Идея позднего Вельфлина о содержательности внутренней формы не оговорка, не отход от сути его метода, не вынужденная уступка, сделанная под влиянием натиска духовно-исторической интерпретации истории искусств. Напротив, эта идея является основой метода Вельфлина и сложилась она гораздо раньше появления концепции не только Дворжака, но и Ригля. В достаточно развитом виде она высказана Вельфлином в одном из его первых произведений «Ренессанс и барокко» (1888). Как бы предчувствуя аргументы будущих сторонников духовно-исторического метода, Вельфлин писал: «Что определяет работу воображения художника в области формы? Говорят: то, что составляет содержание духа его времени. В эпоху готики указывают на феодализм, схоластику, спиритуализм и т, д. Но где именно пролегает путь, ведущий из кельи схоласта к студии архитектора? На деле перечисление подобных культурных влияний говорит очень немного, даже в том случае, если и удается с помощью всяких ухищрений прибавить несколько сравнений со стилем своего времени. Но дело не в частностях, а в общем, в основном настроении эпохи, порождающей эти частности. И это основное настроение не может быть выражено ни одной определенной идеей, ни системой идей, ибо в таком случае оно перестало бы уже быть настроением. Мысль можно высказать; настроения же выражаются архитектонически, ибо всякий стиль приносил с собой свое особое лицо»89.
Как видим, и ранний и поздний Вельфлин не только не возражает против тезиса, что изобразительное искусство выражает суть эпохи, ее главное содержание, но проводит эту мысль более тонко, с большим учетом специфики художественного творчества, чем представители культурно-исторического или духовно-исторического методов. Разница между ними заключается не в вопросе о том, выражает или не выражает искусство содержание времени, а в том, как оно это содержание выражает. И в этом споре позиции Вельфлина выглядят более предпочтительными — он доказывает, что искусство не может заимствовать своего духовного содержания ни у науки, ни у религии, ни из каких-либо других областей духовной деятельности человека. Взаимовлияние различных видов духовного производства отрицать нельзя, но каждое из них имеет право на самостоятельное существование лишь в той мере, в какой оно способно своими собственными, внутренне ему присущими способами добывать, производить, вырабатывать духовное содержание, а не брать его напрокат из смежной сферы. Духовное содержание существует в изобразительном искусстве только чувственным образом и добывается оно в результате духовно-чувственной деятельности. Ясно, что полученное таким способом содержание не будет совершенно идентично с продуктами другой духовной деятельности, оно будет отличаться большей или меньшей способностью выразить содержание эпохи или, даже более широко, — содержание человеческой жизни, положения человека в мире, образ его действий.

__БЛОК ДАННЫХ__:
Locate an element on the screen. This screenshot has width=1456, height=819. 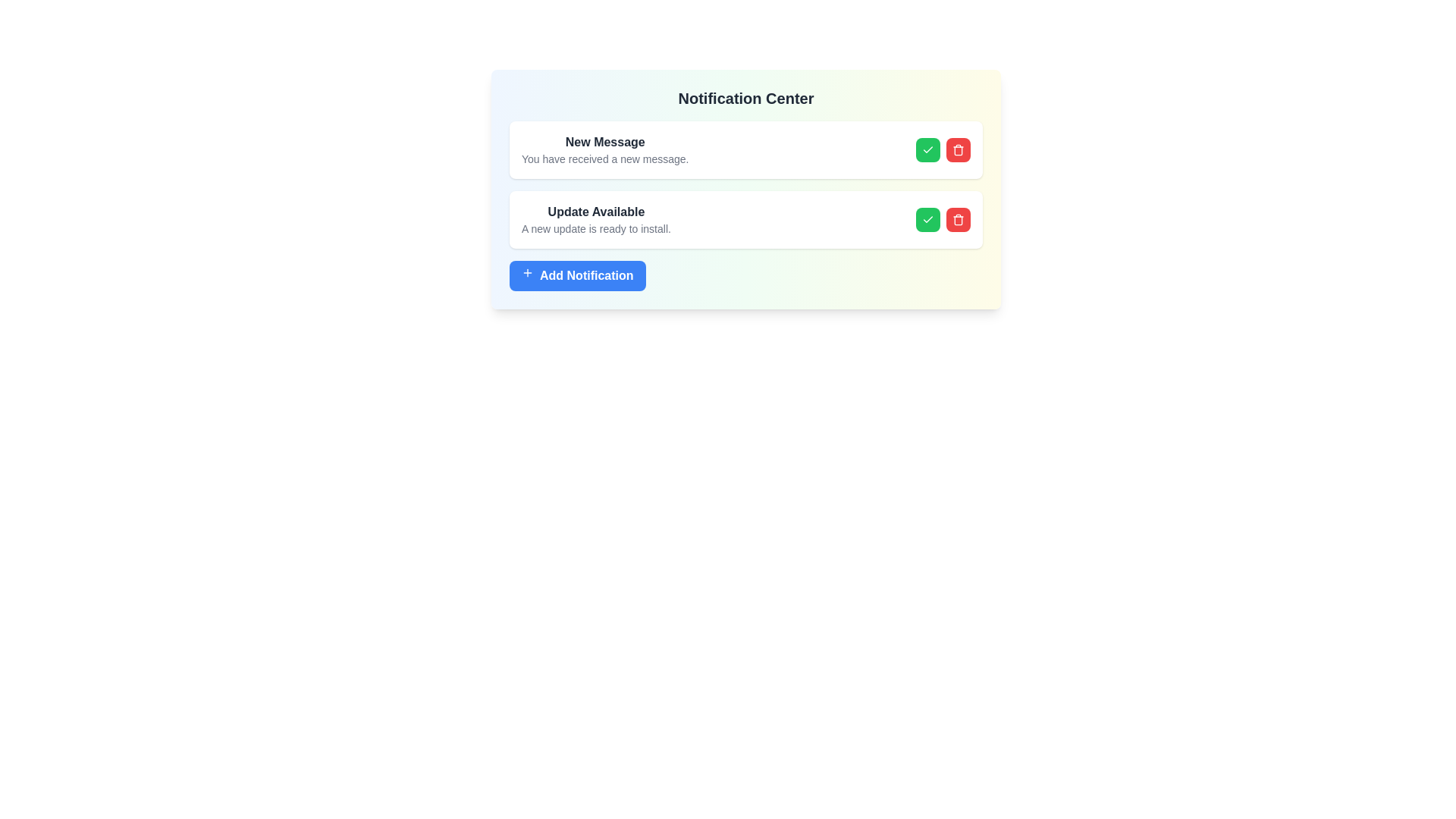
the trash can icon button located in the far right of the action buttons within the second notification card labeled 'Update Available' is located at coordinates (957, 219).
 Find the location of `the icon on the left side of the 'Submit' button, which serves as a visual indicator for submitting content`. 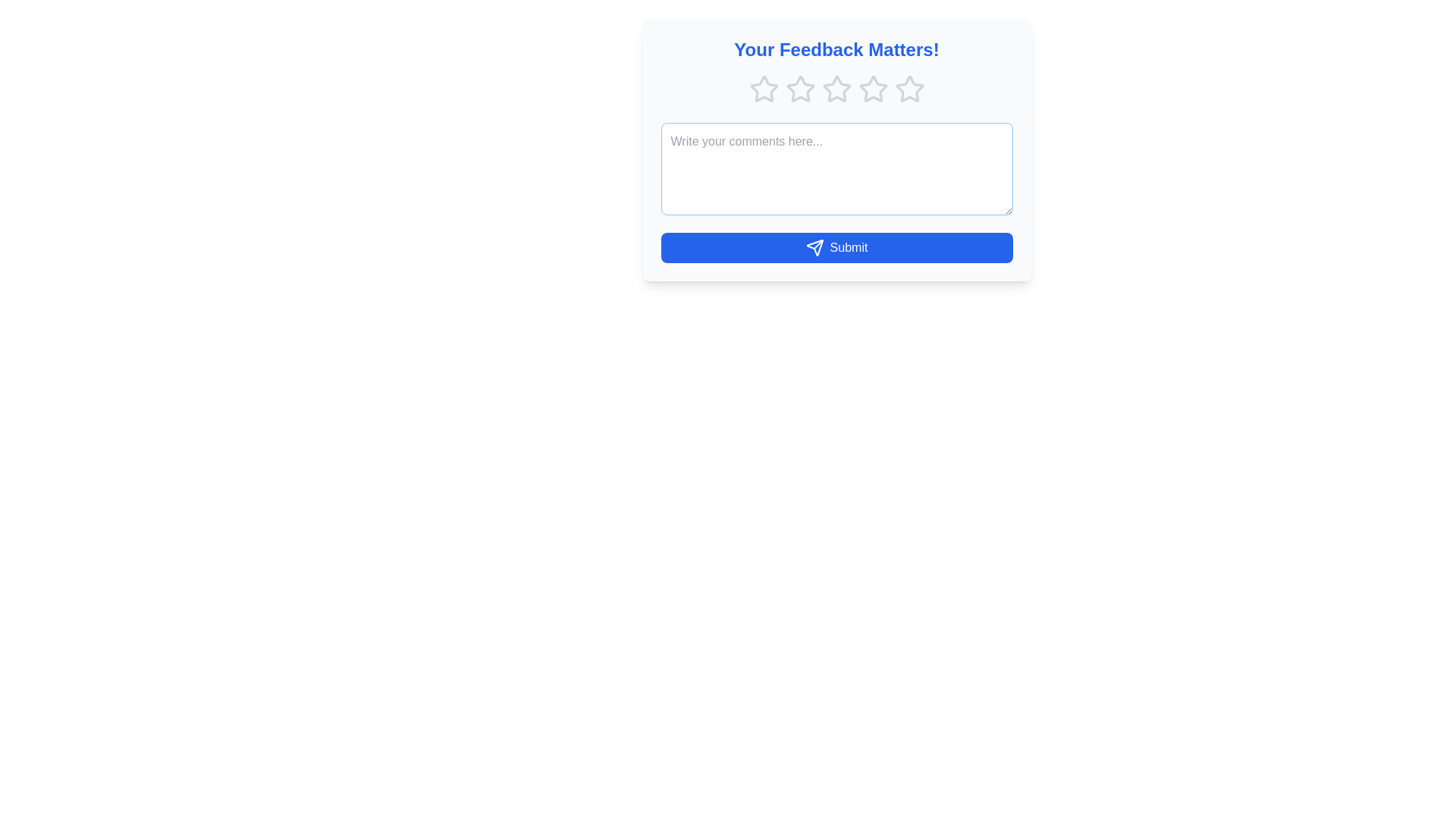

__ЦЕЛЬ ЗАДАНИЯ__: Выпишите все фамилии, которые встречаются в тексте о методе Вельфлина.

__РЕШЕНИЕ ЗАДАЧИ__: Вельфлин, Дворжак, Ригль